◆ **Exercise details**
Once the line with "Task: Go to 抓取诊断 in the sidebar" is reached, output it and every line after it, exactly, through the end of the records below. Pictures are skipped.

****************

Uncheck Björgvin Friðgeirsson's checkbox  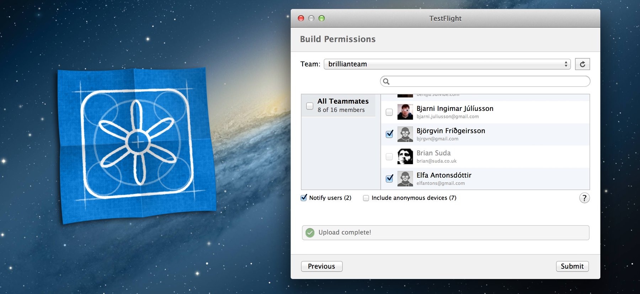click(389, 134)
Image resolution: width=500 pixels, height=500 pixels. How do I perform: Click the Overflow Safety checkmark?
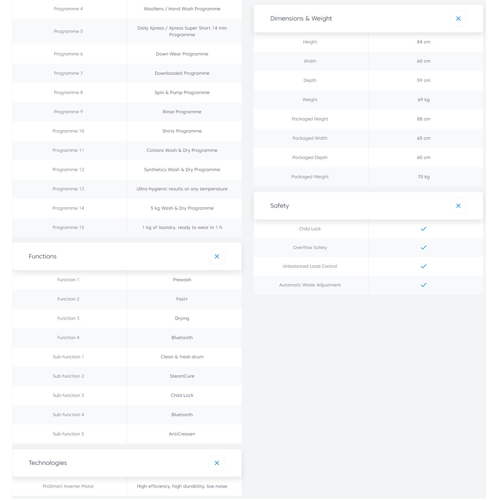click(423, 248)
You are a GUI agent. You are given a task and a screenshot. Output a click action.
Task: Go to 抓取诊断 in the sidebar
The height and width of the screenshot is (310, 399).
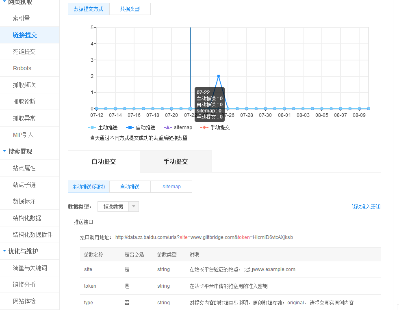pyautogui.click(x=24, y=101)
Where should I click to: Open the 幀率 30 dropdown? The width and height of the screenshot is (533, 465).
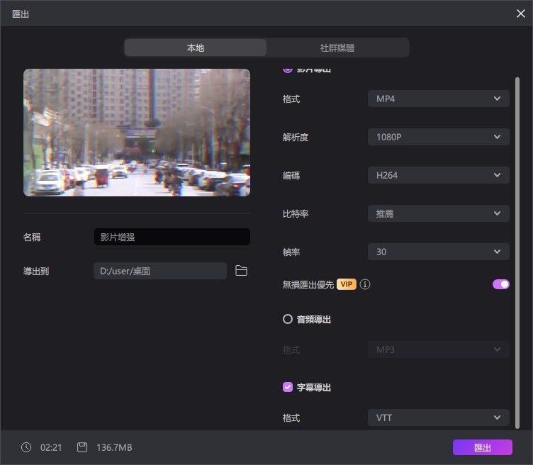click(x=438, y=252)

****************

◆ **Reply to the task**
Task: Go to 抓取诊断 in the sidebar
The height and width of the screenshot is (310, 399).
pyautogui.click(x=24, y=101)
Where should I click to: Open the 幀率 30 dropdown? The width and height of the screenshot is (533, 465).
click(x=438, y=252)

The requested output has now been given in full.